==== 抜粋本文

環太平洋経済連携協定(TPP)の草案は新たに特許の特権を与え、ネットの自由を制限する可能性があるが、これは秘密である―多国籍企業のCEO以外には
(by Dean Baker, 2012年8月27日投稿ザ・ガ-ディアン紙)
「自由貿易」と言えばワシントンでは神聖な呪文だ。「自由貿易」のレッテルが貼られていれば何であれ、ワシントン支配者集団の誰もがこれにひれ伏し、支持することを求められる。さもなければ、お偉方リストから除名され、保護貿易主義ネアンデルタール人の地に追放されてしまうからだ。
このことこそ、環太平洋経済連携協定(TPP)、つまり米国がオーストラリア、カナダ、日本およびその他太平洋地域の8ヶ国と交渉中の協定で、今何が進行しているのかを理解する上での根本的背景だ。本協定は「自由貿易」協定としてひと括りにされているため、ワシントンのご立派な方々は1人残らず、TPPを支持せざるを得ないのである。
実は、本協定は貿易とほとんど関係がない。本協定参加国間における実際の貿易障壁は既に極めて低いからだ。TPPとは、諸条件を押し付けたり国内法に優先させたりするために、この自由貿易という聖杯を利用しようという試みの1つ。しかもその方法は、通常の立法化の過程で同様の対策案を通過させようとしたら、ほぼ不可能と思えるようなやり方だ。強大な企業の利益を並べ立てることにより、「のるかそるか(交渉の余地なく受け入れるか、いやなら止めるか)」で、参加国政府がこの新たな「自由貿易」協定を強引に議会通過させてくれることを期待しているのである。

========
==== データセットの行

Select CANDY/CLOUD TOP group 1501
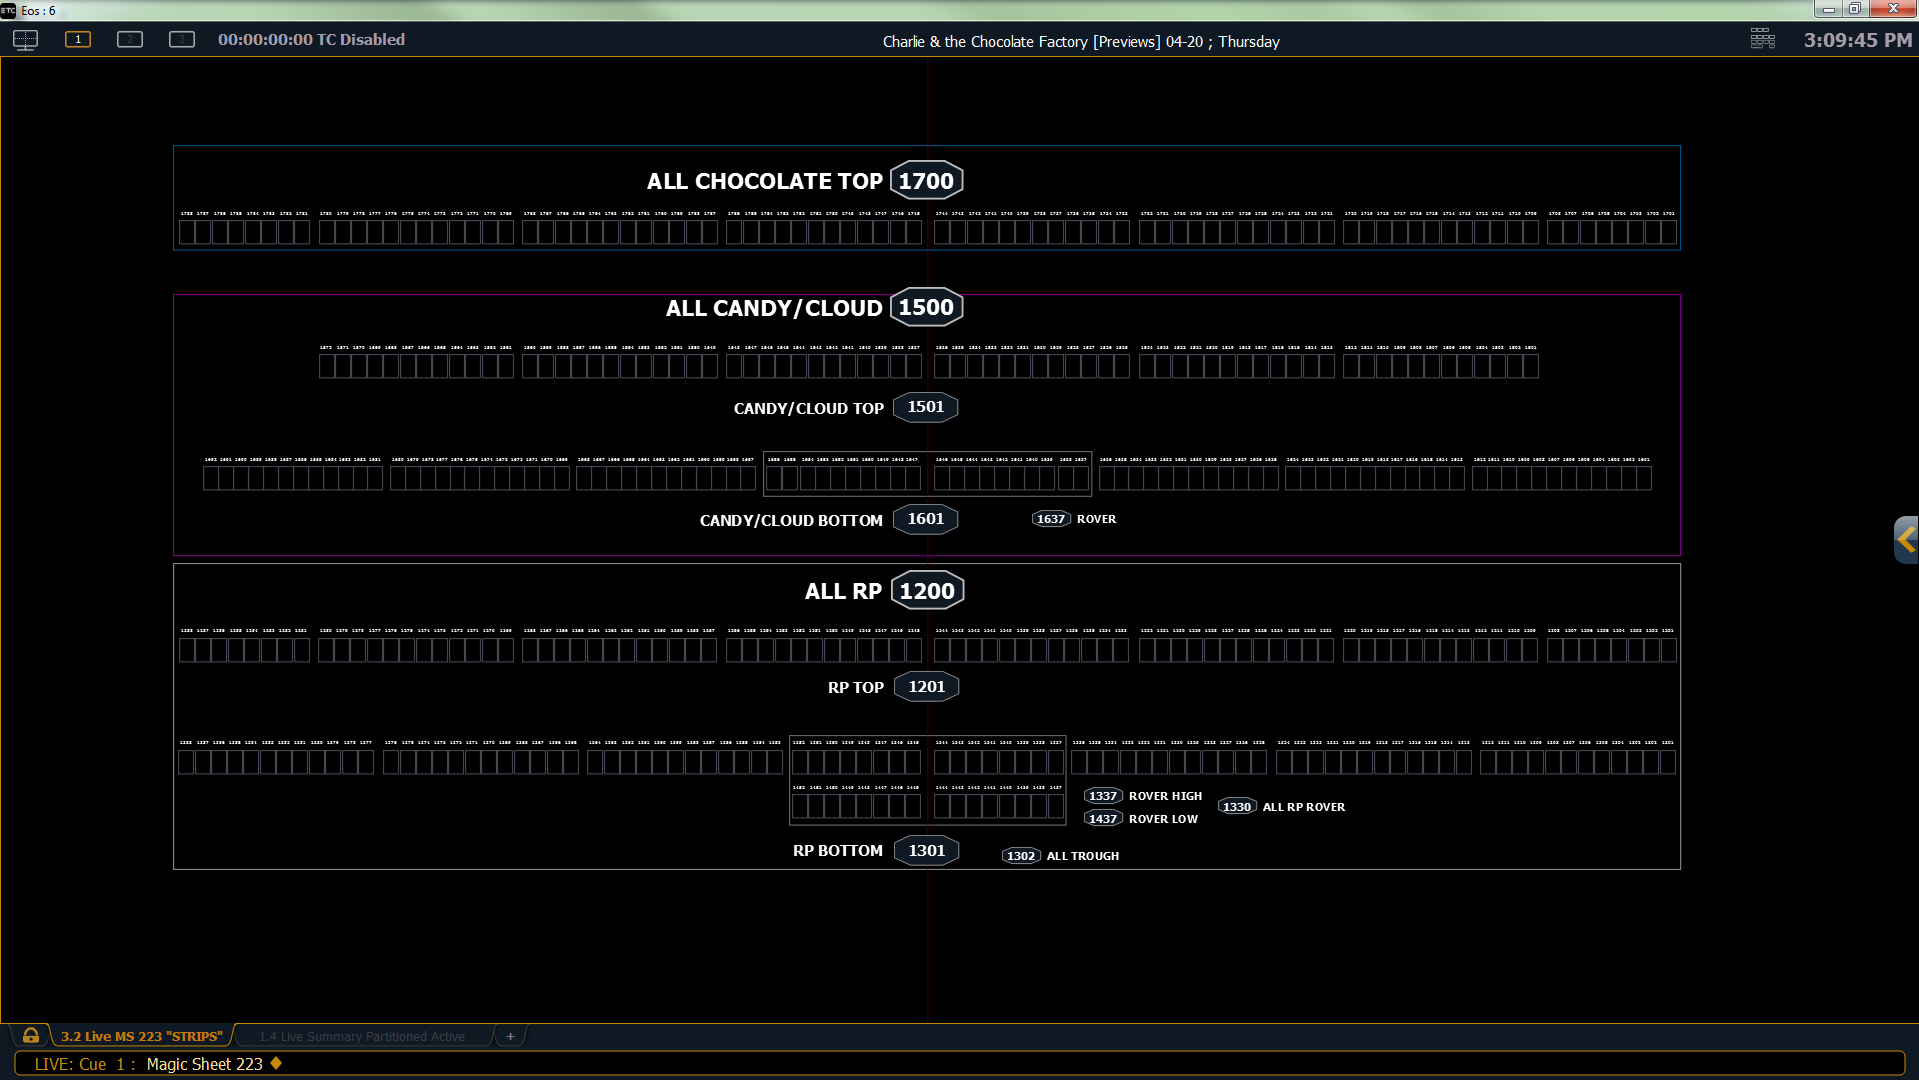 925,407
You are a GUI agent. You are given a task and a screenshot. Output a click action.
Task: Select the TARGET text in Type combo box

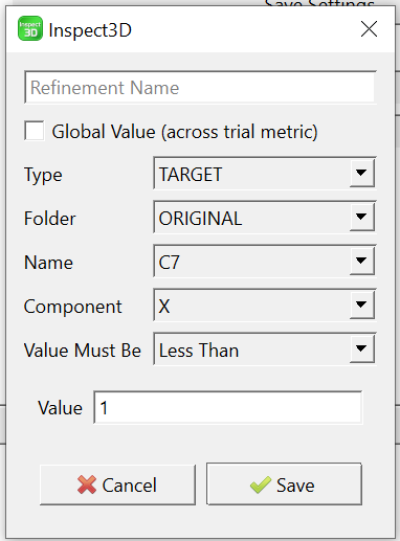pos(190,174)
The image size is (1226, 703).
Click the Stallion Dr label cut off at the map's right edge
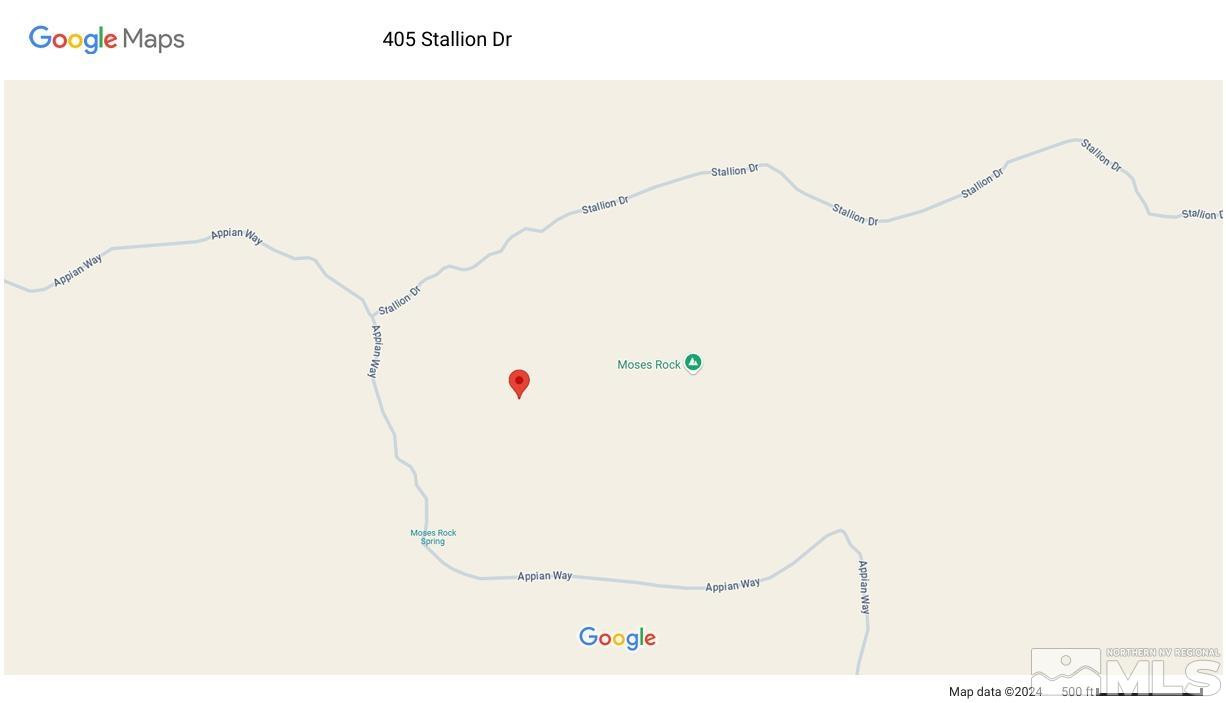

========

課題 ▸ 抜粋本文のうち、「このことこそ、環太平洋経済連」を含む語句から書き始め、「ことを期待しているのである。」の直後で止めて、その範囲を一字も変えずに書き写してください。

課題の出力 ▸
このことこそ、環太平洋経済連携協定(TPP)、つまり米国がオーストラリア、カナダ、日本およびその他太平洋地域の8ヶ国と交渉中の協定で、今何が進行しているのかを理解する上での根本的背景だ。本協定は「自由貿易」協定としてひと括りにされているため、ワシントンのご立派な方々は1人残らず、TPPを支持せざるを得ないのである。
実は、本協定は貿易とほとんど関係がない。本協定参加国間における実際の貿易障壁は既に極めて低いからだ。TPPとは、諸条件を押し付けたり国内法に優先させたりするために、この自由貿易という聖杯を利用しようという試みの1つ。しかもその方法は、通常の立法化の過程で同様の対策案を通過させようとしたら、ほぼ不可能と思えるようなやり方だ。強大な企業の利益を並べ立てることにより、「のるかそるか(交渉の余地なく受け入れるか、いやなら止めるか)」で、参加国政府がこの新たな「自由貿易」協定を強引に議会通過させてくれることを期待しているのである。